Investment firm execs charged with defrauding investors

They allegedly 'robbed Peter to pay Paul'

February 4, 2021 Brooklyn Eagle Staff
Share this:

Three executives of the investment firm GPB Capital Holdings were charged on Thursday with securities fraud, wire fraud and conspiracy, in a complaint unsealed at Brooklyn Federal Court.  

Defendants David Gentile, the founder, owner and CEO of GPB; Jeffry Schneider, the owner and CEO of Ascendant Capital LLC; and Jeffrey Lash, a former managing partner of GPB, are charged with engaging in a scheme to defraud investors by misrepresenting the source of funds used to make monthly distribution payments to them and the amount of revenue generated by two of GPB’s investment funds, 

GPB, founded by Gentile around 2013, was a New York-based investment advisor registered with the SEC.  GPB served as the general partner of several investment funds, including GPB Holdings, GPB Holding II, GPB Automotive Portfolio, GPB Waste Management and GPB Cold Storage. The business of GPB Capital was to manage the GPB Funds, which raised and invested capital in a portfolio of private equity investments. 

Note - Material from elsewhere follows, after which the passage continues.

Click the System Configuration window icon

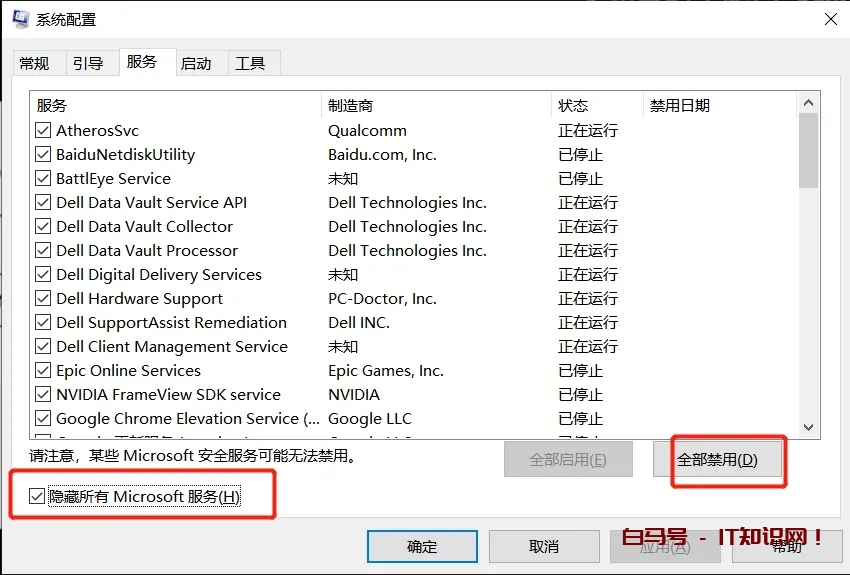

Subscribe to our newsletters

Gentile and Schneider worked closely together on the founding, development, operation and marketing of the GPB Funds.  From 2013 through early 2018, Lash was responsible for overseeing the GPB Funds’ investments in car dealerships, which made up a sizable percentage of GPB’s portfolio companies. 

Between August 2015 and December 2018. Gentile and Schneider, both individually and through employees at Ascendant, told investors in Holdings I, Holdings II and Automotive Portfolio that the GPB funds would make a monthly distribution payment to investors that would be fully covered by funds from operations In reality, however, investor capital was used to pay for a significant portion of the distributions made to investors in each of these funds.  

Gentile and Schneider were aware that the GPB Funds were underperforming, and authorized repeated distribution payments that used investor funds to cover income shortfalls, to the obvious detriment of investors, according to the U.S. Attorney’s Office. 

The defendants were arrested Thursday. Gentile appeared in federal court in Boston, Schneider appeared in federal court in Austin, Texas, and Lash appeared in federal court in Fort Myers, Florida.

Seth D. DuCharme, acting United States Attorney for the Eastern District of New York, said, “As alleged, by paying investors from an undisclosed and improper source such as investor capital, the defendants repeatedly misled investors about the health and performance of their investments.  This office is committed to ensuring honesty and integrity in the management of investment funds.”

“As alleged, the defendants misrepresented the holdings of GPB Capital through deceptive marketing practices, luring investors with promises of monthly distributions that would be covered by funds from the investments and not drawn from underlying invested capital. As we allege today, however, this was all a lie,” said William F. Sweeney, assistant director in charge of the FBI.